With your very reduced pattern language, the pastebin link in your question and jpmc26's comments are pretty much all the way there: the main question is, whether the literal left and right end of your input strings match. If they do, and both contain at least one *, the strings match (because you can always match the other strings intermediate literal text with that star). There is one special case: if only one of them is empty (after removing pre- and suffix), they can still match if the other consists entirely of *s.
Of course, when checking whether the ends of the string match, you need to take into account the single-character wildcard ? and character classes, too. The single-character wildcard is easy: it cannot fail, because it will always match whatever the other character is. If it's a character class, and the other is just a character, you need to check whether the character is in the class. If they are both classes, you need to check for an intersection of the classes (which is a simple set intersection).
——————————
Request 1
Copy word for word the stretch of the wildcard-matching explanation from "Of course, when" through "simple set intersection).".
Request 2
Quote the entries below exactly, covering only the stretch from the line that contains "680x394 pixels. At" through the line that contains "Action: click(482, 734)".
——————————
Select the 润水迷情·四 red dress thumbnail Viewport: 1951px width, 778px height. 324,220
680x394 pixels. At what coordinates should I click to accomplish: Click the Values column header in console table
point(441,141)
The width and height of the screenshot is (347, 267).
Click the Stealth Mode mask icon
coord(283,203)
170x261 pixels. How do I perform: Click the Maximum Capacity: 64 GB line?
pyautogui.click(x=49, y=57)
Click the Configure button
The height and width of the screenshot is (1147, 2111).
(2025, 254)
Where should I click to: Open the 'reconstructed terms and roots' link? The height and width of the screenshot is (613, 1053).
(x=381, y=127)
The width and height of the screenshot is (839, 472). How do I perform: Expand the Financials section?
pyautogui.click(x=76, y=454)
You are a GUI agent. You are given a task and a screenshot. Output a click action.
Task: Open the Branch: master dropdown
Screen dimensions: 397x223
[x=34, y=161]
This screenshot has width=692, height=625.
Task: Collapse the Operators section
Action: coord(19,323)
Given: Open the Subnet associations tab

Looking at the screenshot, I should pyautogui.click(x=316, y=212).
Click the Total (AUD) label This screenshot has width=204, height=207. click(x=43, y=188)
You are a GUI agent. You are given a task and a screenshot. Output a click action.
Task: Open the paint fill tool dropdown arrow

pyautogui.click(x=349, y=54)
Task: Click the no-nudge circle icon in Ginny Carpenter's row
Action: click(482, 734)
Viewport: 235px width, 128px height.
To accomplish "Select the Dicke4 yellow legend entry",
——————————
Exercise response 1
Of course, when checking whether the ends of the string match, you need to take into account the single-character wildcard ? and character classes, too. The single-character wildcard is easy: it cannot fail, because it will always match whatever the other character is. If it's a character class, and the other is just a character, you need to check whether the character is in the class. If they are both classes, you need to check for an intersection of the classes (which is a simple set intersection).

Exercise response 2
680x394 pixels. At what coordinates should I click to accomplish: Click the Values column header in console table
point(441,141)
The width and height of the screenshot is (347, 267).
Click the Stealth Mode mask icon
coord(283,203)
170x261 pixels. How do I perform: Click the Maximum Capacity: 64 GB line?
pyautogui.click(x=49, y=57)
Click the Configure button
The height and width of the screenshot is (1147, 2111).
(2025, 254)
Where should I click to: Open the 'reconstructed terms and roots' link? The height and width of the screenshot is (613, 1053).
(x=381, y=127)
The width and height of the screenshot is (839, 472). How do I perform: Expand the Financials section?
pyautogui.click(x=76, y=454)
You are a GUI agent. You are given a task and a screenshot. Output a click action.
Task: Open the Branch: master dropdown
Screen dimensions: 397x223
[x=34, y=161]
This screenshot has width=692, height=625.
Task: Collapse the Operators section
Action: coord(19,323)
Given: Open the Subnet associations tab

Looking at the screenshot, I should pyautogui.click(x=316, y=212).
Click the Total (AUD) label This screenshot has width=204, height=207. click(x=43, y=188)
You are a GUI agent. You are given a task and a screenshot. Output a click action.
Task: Open the paint fill tool dropdown arrow

pyautogui.click(x=349, y=54)
Task: Click the no-nudge circle icon in Ginny Carpenter's row
Action: click(482, 734)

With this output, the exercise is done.